A Larger-Than-Life Legend
By: Andrew Simon | @AndrewSimonMLB
Josh Gibson never got the opportunity to play in the Major Leagues, but he left a lasting mark on baseball history.
An imposing presence both behind the plate and at it, Gibson is considered one of the most fearsome sluggers to ever grab a bat. A star in the Negro Leagues in the two decades before integration, Gibson terrorized pitchers wherever he went, including throughout Latin America during winter league play.
Many decades later, there is still so much about Gibson that is not known, but his larger-than-life persona lives on in old stories, and the scraps of statistics culled from his years playing in a segregated world.
Here are some key points to know about Gibson, who was inducted into the Hall of Fame in 1972.
• In the course of baseball history, how many fans sitting in the stands have shouted that they could do better than the bum out there on the field, if only given the chance?

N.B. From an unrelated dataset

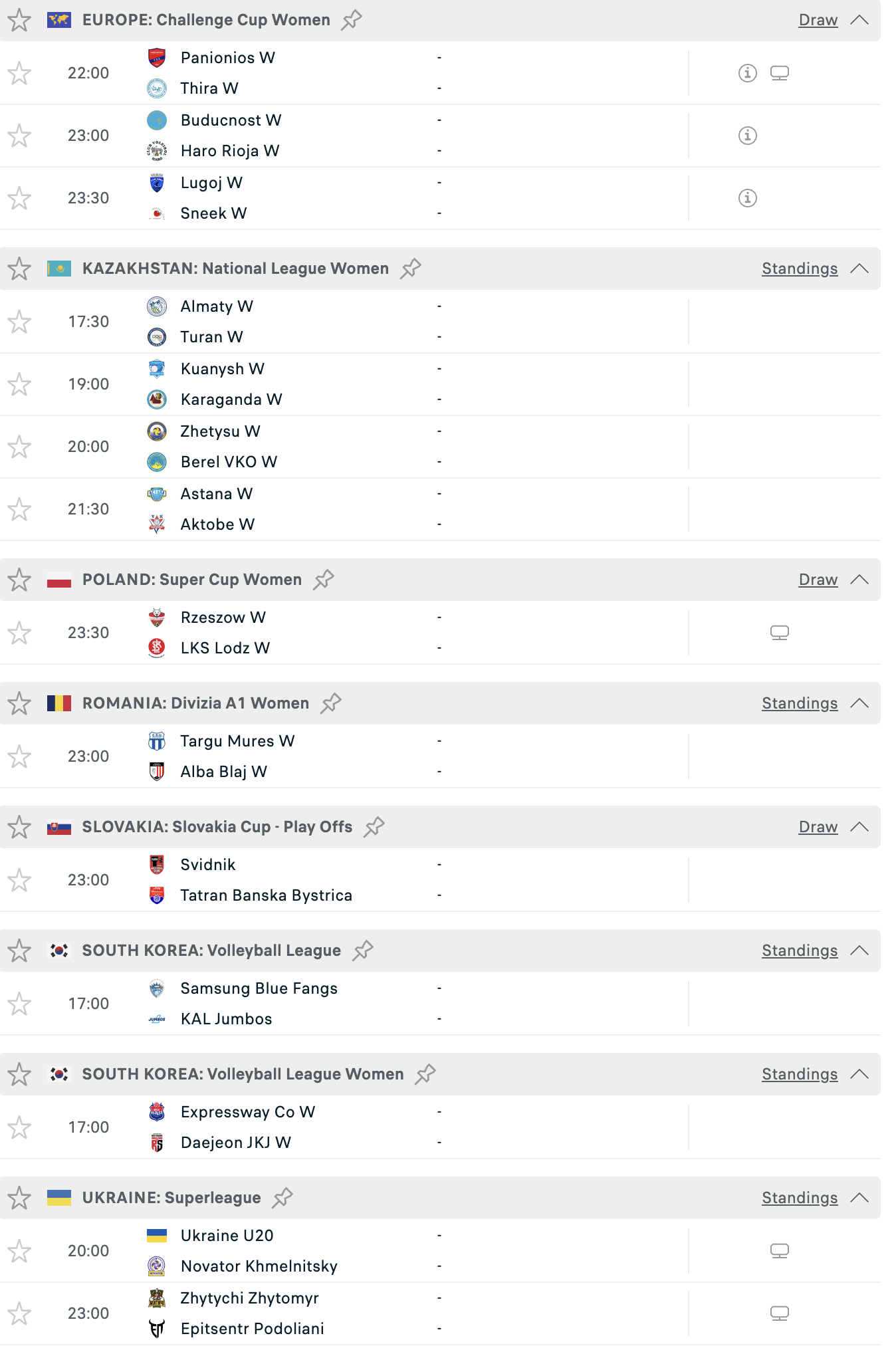Favorite the Buducnost W vs Haro Rioja W match

(x=19, y=136)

Very few of them, if any, have ever been correct. But someone emerging from the crowd and becoming a star is perhaps not unprecedented.
In 1930, as the story goes, Gibson was a spectator at a game in which Homestead Grays catcher Buck Ewing sustained an injury. An 18-year-old Gibson, who by that time had established a reputation in semipro games, was asked to suit up as a replacement. With that, a great baseball career was launched.
• Gibson earned the moniker of “the black Babe Ruth,” and like the Great Bambino, his prodigious wallops were the stuff of legend. That’s both in terms of the grandiosity of the stories, and in their questionable veracity. Did Ruth really call his shot? Did he really hit a ball 587 feet one spring day in Tampa, Fla.? We’ll never know for sure, but it’s fun to believe.
Gibson is even more shrouded in myth, given the fact that he toiled in the Negro Leagues, for which official data is limited, with teams having played rambling schedules against a variety of competition. Many accounts exist of Gibson making the old Yankee Stadium seem small, supposedly hitting a ball 580 feet into the upper reaches of the bleachers, or knocking the ball out of the ballpark completely. There may have been some exaggeration involved in those tales, as there often are about events that predated modern TV broadcasts and record keeping. But there’s no question Gibson could demolish a baseball.
• One major difference between Ruth and Gibson: Everyone knows the exact number of big flies the Sultan of Swat swatted in his best season (60) and overall (714) in the Majors. Nobody knows how many Gibson launched in his sprawling baseball career. His Hall of Fame plaque posits that he “hit almost 800 home runs in league and independent baseball during his 17-year career,” though only a small percentage of those are official. Other estimates range lower or higher – even up toward four digits – but the true number is a mystery.
• The late Buck O’Neil was around the game his entire life, including as a player and manager in the Negro Leagues, and a coach and scout in the Majors. O’Neil famously said in interviews there was a certain sound – of ball hitting lumber – that he heard only a few times. The first came from Ruth. The second came from Gibson. And O’Neil didn’t hear it again until Bo Jackson came around in the 1980s.
“Outstanding hitter. The best hitter that I’ve ever seen,” O’Neil told filmmaker Ken Burns. “He had the power of Ruth and the hitting ability of Ted Williams. That was Josh Gibson. Would have been outstanding [in the Majors]. Would have rewritten the book as far as the home runs are concerned.”
• O’Neil was far from the only one of Gibson’s peers – in both the Negro Leagues and Major Leagues – who held the slugger in incredibly high regard. Satchel Paige, who spent a lot of time on the mound in both leagues, said, “Josh was the greatest hitter I ever pitched to.” Hall of Fame Dodgers catcher Roy Campanella, describing how Gibson pushed him to third base when they played together, said, “Everything I could do, Josh could do better.” Legendary big league pitcher Walter Johnson, lamenting Gibson’s exclusion from white baseball, said of Gibson: “He can do everything. He hits the ball a mile. He catches so easy he might as well be in a rocking chair. Throws like a rifle.”
• There was no shortage of tragedy in Gibson’s life, too, and not just in his exclusion from the Major Leagues. Gibson’s young wife, Helen, died while giving birth to twins in 1930, just as Gibson’s baseball career was about to take off.
Gibson, who suffered from a brain tumor among other health issues, died of a stroke just about a month after his 35th birthday in 1947. Less than three months after his passing, Jackie Robinson debuted for the Brooklyn Dodgers, breaking baseball’s color barrier and ushering in a new era in the sport. But Gibson, sadly, was not around to see it.